[Screenshot grounding data]
• • •

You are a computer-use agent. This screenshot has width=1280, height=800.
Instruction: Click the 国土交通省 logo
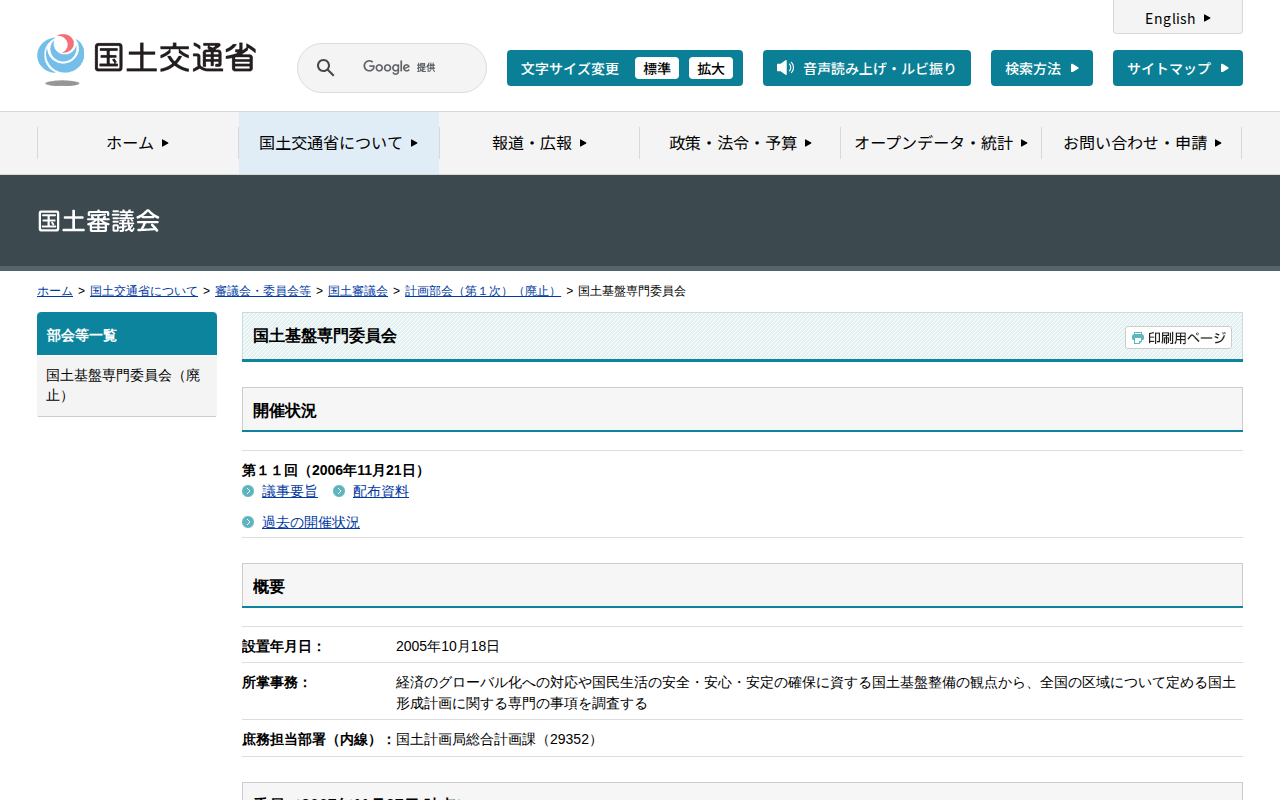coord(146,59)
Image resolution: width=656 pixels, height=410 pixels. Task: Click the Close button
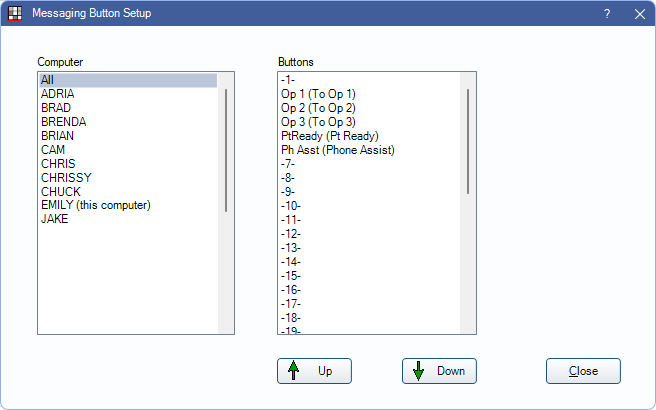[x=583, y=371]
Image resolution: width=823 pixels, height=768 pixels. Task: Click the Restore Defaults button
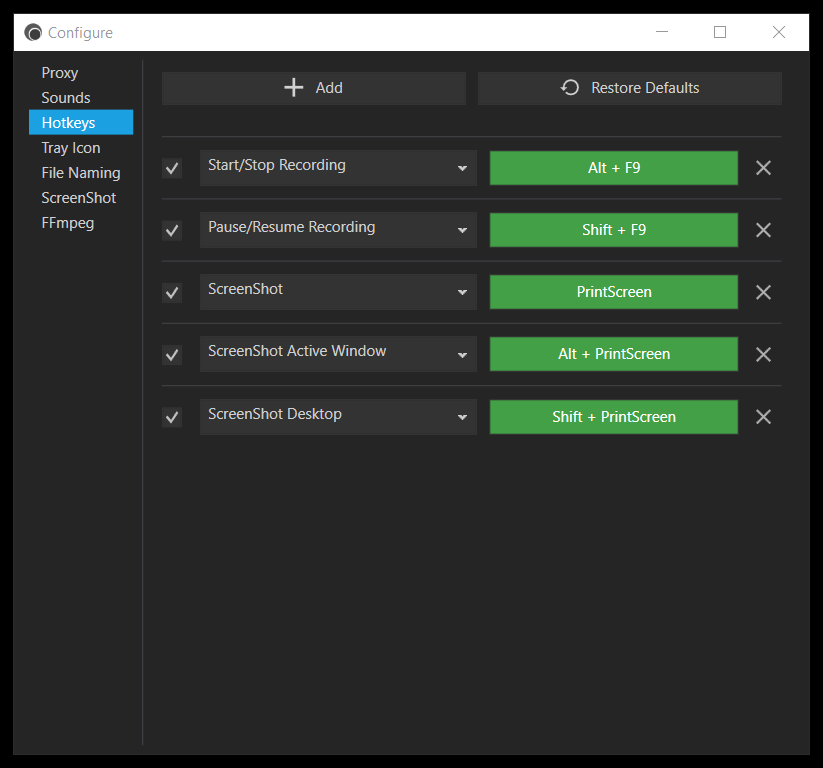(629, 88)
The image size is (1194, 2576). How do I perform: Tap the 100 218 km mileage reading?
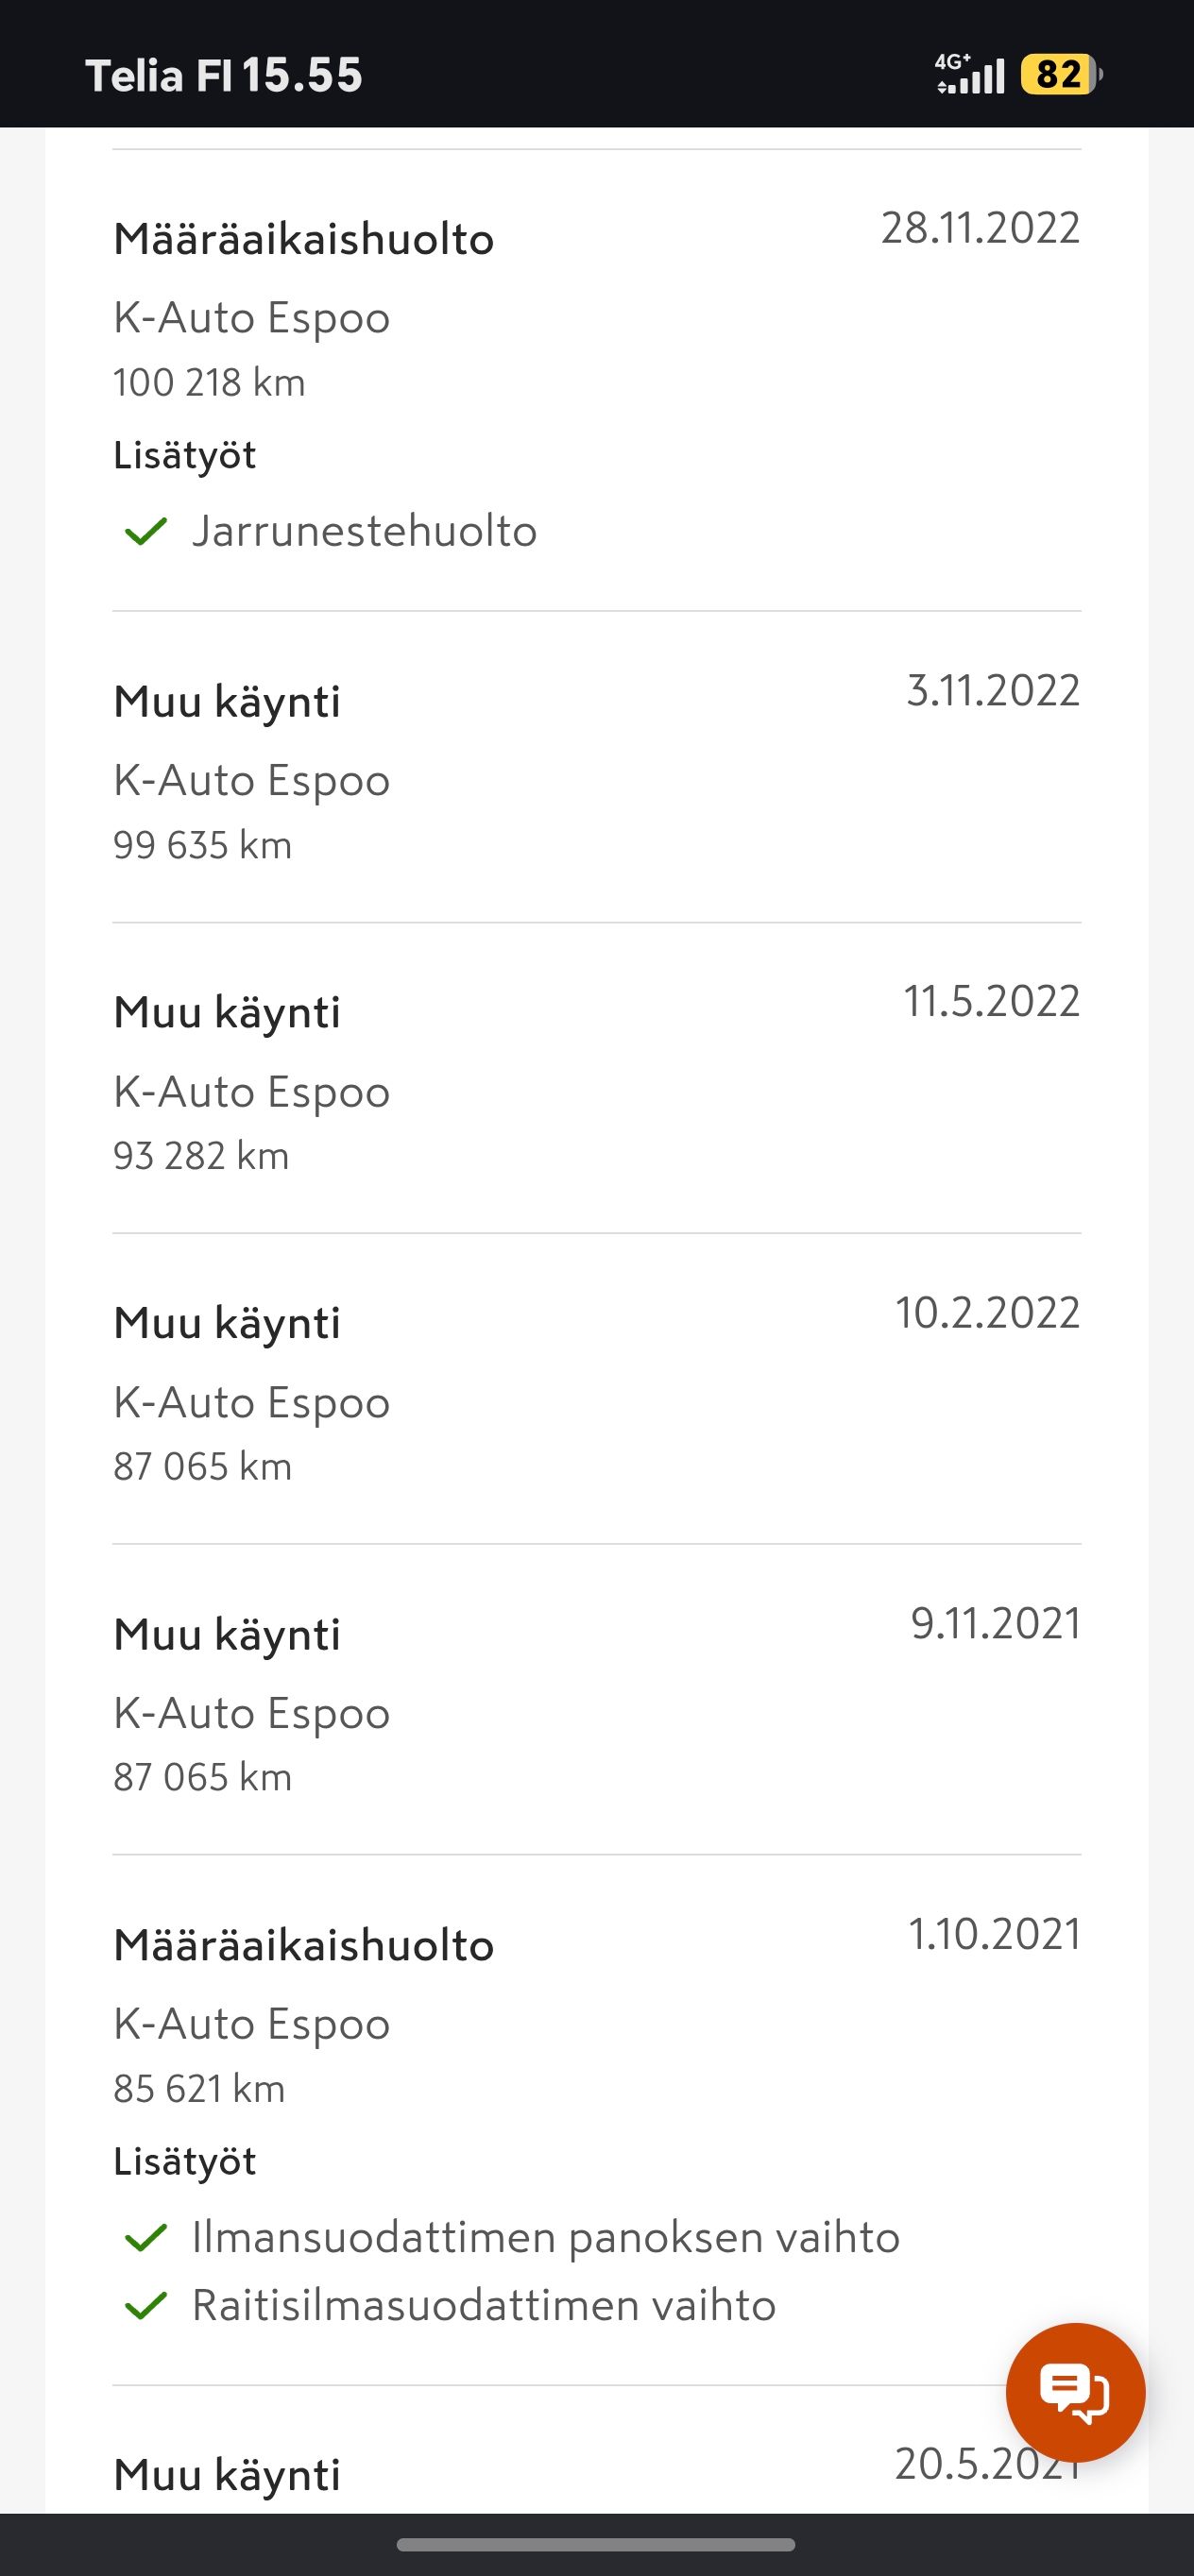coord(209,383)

• • •

Quote every entry exactly, with the pictures omitted.

RESPONSE BELOW:
You are a computer-use agent. This screenshot has width=1280, height=800.
Instruction: Click the 国土交通省 logo
coord(146,59)
Image resolution: width=656 pixels, height=410 pixels. Task: Click the Close button
[x=583, y=371]
Image resolution: width=823 pixels, height=768 pixels. Task: Click the Restore Defaults button
(629, 88)
The image size is (1194, 2576). How do I perform: Tap the 100 218 km mileage reading?
coord(209,383)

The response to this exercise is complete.